§ Aim of the exercise:
Give as a numbered list, omitting blank lines, the part of the rows that opens with the first row and closes with the line containing "Action: pyautogui.click(x=770, y=425)", both included.

(Saved data entries)

+++++

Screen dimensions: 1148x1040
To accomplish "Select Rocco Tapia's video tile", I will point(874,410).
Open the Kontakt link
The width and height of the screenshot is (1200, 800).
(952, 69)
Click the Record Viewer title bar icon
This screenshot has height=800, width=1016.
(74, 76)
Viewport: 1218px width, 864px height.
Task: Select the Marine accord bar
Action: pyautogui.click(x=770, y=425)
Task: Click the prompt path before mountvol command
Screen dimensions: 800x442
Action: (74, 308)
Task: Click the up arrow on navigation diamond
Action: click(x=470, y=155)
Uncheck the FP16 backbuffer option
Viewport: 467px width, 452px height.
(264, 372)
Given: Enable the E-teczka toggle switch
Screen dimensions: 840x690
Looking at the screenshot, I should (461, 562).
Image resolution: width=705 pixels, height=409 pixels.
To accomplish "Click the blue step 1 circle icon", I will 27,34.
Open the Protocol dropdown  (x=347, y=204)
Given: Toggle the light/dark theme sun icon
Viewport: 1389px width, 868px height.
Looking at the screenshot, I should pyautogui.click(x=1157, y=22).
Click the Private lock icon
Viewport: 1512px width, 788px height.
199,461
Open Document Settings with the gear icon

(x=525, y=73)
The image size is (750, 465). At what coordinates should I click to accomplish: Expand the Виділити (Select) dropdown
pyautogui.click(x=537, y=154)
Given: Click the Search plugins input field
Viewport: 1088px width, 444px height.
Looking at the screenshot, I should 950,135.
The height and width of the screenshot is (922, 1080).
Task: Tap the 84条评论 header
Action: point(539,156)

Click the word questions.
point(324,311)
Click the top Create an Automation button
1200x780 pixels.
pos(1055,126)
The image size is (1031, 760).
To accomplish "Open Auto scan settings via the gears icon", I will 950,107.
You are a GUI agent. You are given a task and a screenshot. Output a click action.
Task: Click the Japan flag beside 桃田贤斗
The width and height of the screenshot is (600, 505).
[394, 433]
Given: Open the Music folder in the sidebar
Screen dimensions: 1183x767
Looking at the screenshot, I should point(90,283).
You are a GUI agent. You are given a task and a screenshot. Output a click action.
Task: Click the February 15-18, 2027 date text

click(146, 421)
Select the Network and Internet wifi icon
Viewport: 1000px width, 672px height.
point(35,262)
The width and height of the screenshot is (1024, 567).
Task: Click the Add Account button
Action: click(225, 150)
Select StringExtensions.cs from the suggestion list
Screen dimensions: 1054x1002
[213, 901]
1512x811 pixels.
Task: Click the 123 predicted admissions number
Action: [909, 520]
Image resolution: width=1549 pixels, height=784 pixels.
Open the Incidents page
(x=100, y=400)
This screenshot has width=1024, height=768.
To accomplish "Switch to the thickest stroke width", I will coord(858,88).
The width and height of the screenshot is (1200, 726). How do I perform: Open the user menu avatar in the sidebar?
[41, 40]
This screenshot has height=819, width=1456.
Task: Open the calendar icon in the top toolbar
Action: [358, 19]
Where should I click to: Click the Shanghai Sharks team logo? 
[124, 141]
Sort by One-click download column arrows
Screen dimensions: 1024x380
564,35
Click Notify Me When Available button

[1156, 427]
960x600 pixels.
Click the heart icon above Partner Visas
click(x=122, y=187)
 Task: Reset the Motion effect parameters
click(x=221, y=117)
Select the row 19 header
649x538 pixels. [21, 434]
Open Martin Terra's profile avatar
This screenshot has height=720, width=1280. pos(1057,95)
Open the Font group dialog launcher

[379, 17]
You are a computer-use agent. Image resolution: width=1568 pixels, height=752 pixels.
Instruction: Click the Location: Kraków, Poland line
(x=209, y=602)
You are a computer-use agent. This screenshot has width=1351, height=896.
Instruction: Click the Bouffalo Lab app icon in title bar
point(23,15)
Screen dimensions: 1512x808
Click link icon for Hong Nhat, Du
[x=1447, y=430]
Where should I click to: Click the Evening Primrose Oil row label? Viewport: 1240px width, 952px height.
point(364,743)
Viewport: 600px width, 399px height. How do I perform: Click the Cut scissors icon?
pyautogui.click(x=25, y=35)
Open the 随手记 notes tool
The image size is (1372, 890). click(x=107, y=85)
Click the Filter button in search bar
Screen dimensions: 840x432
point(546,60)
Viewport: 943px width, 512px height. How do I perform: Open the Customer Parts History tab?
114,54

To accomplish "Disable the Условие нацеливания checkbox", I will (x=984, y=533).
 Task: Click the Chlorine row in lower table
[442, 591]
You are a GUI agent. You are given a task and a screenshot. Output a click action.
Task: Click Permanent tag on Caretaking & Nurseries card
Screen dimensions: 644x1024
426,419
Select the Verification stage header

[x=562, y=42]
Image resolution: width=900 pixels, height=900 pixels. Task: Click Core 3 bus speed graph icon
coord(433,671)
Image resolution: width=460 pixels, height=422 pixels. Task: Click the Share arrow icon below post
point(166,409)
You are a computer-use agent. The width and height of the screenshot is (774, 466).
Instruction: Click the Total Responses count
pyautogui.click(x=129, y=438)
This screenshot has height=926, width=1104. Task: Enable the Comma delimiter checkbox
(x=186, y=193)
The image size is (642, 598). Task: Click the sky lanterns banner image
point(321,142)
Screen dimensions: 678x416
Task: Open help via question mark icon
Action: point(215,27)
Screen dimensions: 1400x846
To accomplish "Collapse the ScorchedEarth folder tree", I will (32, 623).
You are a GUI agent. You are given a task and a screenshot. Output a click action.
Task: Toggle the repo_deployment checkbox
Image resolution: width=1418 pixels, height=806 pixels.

+++++

§ Finished task:
1. Screen dimensions: 1148x1040
2. To accomplish "Select Rocco Tapia's video tile", I will point(874,410).
3. Open the Kontakt link
4. The width and height of the screenshot is (1200, 800).
5. (952, 69)
6. Click the Record Viewer title bar icon
7. This screenshot has height=800, width=1016.
8. (74, 76)
9. Viewport: 1218px width, 864px height.
10. Task: Select the Marine accord bar
11. Action: pyautogui.click(x=770, y=425)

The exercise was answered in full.